Problem statement. Find every line below with the word "screenshot" in it, and copy each one.
**** Supplied material ****
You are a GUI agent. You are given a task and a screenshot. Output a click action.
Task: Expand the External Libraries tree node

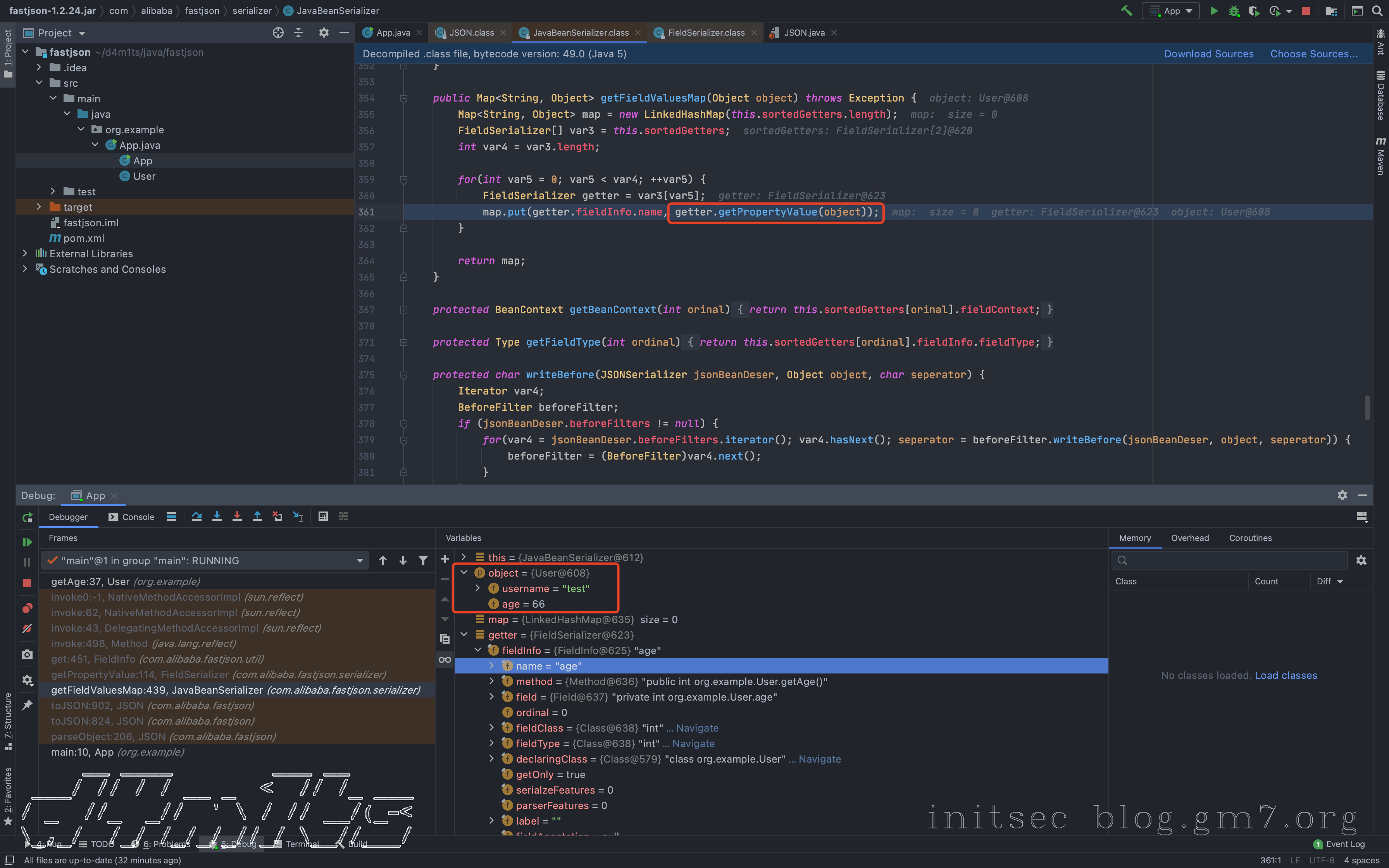[x=25, y=253]
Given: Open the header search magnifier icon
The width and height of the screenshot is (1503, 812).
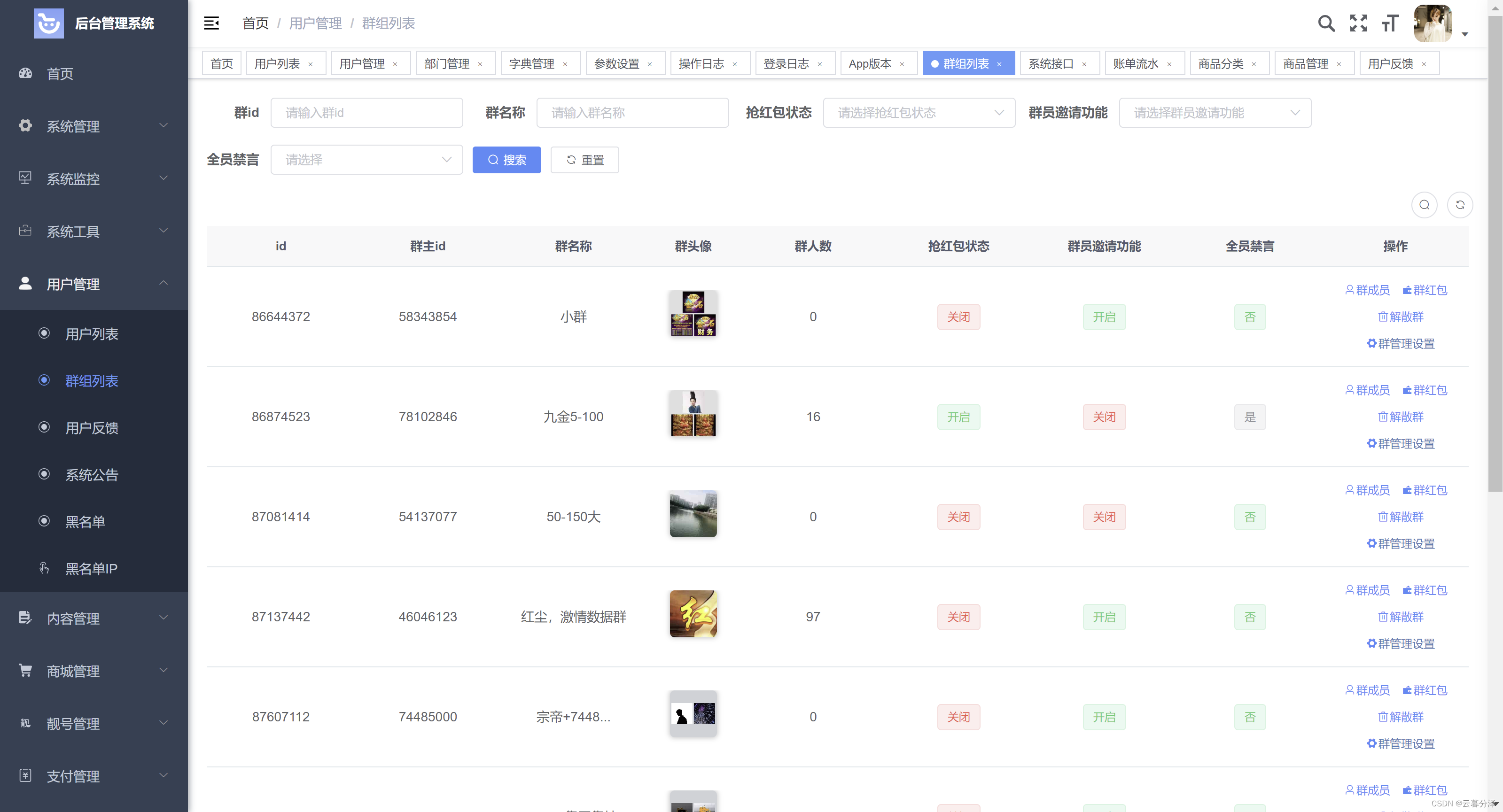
****
Response to the task.
You are a GUI agent. You are given a task and a screenshot. Output a click action.
The width and height of the screenshot is (1503, 812).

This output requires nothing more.